>> BEGIN

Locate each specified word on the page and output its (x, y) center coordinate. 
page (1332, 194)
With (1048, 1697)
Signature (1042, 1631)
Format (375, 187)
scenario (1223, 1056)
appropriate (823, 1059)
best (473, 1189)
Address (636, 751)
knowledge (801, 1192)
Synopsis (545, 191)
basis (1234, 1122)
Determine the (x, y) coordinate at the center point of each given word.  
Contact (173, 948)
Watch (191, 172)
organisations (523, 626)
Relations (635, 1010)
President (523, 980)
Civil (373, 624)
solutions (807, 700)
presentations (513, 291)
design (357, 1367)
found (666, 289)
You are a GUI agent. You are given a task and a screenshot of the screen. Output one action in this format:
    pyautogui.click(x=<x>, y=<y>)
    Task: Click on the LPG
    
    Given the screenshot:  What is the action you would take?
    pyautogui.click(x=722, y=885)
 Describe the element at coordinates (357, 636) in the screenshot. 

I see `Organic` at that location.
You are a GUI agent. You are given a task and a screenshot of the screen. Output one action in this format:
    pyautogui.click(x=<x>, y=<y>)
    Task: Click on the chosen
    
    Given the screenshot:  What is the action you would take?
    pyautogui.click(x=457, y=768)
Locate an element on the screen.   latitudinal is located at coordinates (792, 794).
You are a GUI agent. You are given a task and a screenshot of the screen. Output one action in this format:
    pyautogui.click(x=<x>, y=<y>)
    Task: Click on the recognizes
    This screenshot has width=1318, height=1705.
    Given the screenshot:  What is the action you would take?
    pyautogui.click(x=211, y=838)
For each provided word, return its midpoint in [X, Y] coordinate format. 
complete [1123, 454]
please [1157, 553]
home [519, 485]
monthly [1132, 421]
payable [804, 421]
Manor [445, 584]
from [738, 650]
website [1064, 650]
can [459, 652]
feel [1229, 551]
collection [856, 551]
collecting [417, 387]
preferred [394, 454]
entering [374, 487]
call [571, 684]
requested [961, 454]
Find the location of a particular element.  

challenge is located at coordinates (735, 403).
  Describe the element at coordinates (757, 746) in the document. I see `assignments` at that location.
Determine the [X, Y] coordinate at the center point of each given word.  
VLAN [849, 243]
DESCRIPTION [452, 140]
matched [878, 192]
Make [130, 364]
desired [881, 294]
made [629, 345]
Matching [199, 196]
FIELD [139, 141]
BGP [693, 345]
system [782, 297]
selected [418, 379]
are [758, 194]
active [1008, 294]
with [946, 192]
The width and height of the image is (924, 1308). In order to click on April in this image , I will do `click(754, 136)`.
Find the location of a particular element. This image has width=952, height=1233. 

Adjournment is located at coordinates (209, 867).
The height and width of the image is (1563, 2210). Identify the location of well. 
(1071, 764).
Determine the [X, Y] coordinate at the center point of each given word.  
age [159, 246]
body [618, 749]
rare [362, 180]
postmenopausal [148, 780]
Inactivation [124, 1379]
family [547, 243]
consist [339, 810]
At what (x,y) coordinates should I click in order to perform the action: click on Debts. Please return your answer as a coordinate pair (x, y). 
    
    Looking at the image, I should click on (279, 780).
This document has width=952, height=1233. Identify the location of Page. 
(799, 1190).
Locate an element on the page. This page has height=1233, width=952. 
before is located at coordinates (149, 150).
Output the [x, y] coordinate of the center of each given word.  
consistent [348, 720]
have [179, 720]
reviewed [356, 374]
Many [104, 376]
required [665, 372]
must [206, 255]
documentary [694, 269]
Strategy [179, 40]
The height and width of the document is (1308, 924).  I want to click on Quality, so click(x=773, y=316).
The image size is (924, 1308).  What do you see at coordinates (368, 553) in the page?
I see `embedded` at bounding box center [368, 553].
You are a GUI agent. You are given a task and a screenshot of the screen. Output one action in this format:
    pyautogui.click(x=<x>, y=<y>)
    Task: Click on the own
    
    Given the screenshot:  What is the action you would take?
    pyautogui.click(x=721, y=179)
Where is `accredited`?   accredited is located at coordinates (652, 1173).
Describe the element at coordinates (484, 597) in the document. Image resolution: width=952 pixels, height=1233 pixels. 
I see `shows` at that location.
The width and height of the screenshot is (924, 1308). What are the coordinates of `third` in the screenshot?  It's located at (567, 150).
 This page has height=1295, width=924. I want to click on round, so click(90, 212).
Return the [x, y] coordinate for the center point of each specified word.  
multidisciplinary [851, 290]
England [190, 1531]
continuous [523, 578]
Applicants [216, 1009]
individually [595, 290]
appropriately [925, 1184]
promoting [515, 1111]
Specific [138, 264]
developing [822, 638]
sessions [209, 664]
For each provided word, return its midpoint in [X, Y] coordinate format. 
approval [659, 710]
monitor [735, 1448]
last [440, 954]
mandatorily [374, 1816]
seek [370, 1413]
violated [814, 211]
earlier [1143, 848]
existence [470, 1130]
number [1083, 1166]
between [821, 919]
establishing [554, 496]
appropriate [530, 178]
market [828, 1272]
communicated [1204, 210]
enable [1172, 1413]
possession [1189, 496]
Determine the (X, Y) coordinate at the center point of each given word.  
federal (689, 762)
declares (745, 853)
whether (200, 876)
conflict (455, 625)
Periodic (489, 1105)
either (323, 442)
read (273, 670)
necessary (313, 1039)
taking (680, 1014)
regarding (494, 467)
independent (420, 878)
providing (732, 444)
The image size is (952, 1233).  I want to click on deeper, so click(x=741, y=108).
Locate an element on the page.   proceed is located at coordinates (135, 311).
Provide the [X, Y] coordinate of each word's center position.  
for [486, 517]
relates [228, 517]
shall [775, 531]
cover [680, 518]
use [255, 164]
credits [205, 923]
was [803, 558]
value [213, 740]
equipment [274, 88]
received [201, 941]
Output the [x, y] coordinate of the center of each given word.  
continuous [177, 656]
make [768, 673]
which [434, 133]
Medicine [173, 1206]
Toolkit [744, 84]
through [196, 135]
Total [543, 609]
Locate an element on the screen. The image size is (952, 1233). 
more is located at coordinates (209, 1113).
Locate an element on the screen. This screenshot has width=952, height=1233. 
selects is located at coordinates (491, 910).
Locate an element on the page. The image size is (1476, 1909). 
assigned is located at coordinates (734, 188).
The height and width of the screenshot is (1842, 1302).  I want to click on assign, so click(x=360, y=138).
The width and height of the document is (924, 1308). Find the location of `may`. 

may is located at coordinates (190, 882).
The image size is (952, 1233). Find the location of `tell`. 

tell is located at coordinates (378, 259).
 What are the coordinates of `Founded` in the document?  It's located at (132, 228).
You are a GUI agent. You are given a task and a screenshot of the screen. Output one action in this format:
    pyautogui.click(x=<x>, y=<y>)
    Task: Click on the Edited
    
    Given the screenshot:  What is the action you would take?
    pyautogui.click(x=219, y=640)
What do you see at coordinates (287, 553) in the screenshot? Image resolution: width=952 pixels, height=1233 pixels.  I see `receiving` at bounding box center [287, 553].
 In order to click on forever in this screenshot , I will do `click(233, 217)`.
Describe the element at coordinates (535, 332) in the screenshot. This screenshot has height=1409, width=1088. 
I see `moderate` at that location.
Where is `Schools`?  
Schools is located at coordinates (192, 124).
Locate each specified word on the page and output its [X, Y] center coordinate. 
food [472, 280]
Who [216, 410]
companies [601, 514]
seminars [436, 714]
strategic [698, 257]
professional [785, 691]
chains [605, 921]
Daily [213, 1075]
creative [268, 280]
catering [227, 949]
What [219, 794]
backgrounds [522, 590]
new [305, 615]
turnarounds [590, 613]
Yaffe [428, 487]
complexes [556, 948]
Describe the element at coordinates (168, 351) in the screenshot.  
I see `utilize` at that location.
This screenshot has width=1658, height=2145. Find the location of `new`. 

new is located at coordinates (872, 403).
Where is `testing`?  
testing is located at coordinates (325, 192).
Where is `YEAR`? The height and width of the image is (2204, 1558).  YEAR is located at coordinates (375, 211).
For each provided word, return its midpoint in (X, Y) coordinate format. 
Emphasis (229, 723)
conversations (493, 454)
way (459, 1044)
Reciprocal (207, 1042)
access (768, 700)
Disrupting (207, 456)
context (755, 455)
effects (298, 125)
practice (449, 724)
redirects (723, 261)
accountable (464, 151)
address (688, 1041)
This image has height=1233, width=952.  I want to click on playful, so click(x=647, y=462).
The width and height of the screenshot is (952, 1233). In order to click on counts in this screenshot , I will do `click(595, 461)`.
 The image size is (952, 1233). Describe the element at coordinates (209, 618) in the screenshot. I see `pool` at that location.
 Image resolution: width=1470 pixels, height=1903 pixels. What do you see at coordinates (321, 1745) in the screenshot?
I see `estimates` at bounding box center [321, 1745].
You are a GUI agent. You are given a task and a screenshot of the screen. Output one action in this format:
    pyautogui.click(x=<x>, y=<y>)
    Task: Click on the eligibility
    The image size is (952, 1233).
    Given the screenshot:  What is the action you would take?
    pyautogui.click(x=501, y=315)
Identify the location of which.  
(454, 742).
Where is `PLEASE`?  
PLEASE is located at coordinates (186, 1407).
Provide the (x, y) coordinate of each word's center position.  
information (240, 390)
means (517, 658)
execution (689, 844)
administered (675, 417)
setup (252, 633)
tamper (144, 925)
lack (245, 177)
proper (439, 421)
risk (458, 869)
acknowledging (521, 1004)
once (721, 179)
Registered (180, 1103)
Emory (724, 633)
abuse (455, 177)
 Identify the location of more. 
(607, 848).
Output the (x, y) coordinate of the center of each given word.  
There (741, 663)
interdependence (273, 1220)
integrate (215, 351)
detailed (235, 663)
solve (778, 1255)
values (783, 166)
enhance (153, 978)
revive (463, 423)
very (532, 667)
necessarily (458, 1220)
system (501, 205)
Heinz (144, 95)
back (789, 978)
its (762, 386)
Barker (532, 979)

>> END

**What the task asks:** Copy out, with no changes, the stretch of lines above from the line containing "new [305, 615]" through the line containing "coordinates (375, 211).", including both of those lines.

**Complete answer:**
new [305, 615]
turnarounds [590, 613]
Yaffe [428, 487]
complexes [556, 948]
Describe the element at coordinates (168, 351) in the screenshot.  
I see `utilize` at that location.
This screenshot has width=1658, height=2145. Find the location of `new`. 

new is located at coordinates (872, 403).
Where is `testing`?  
testing is located at coordinates (325, 192).
Where is `YEAR`? The height and width of the image is (2204, 1558).  YEAR is located at coordinates (375, 211).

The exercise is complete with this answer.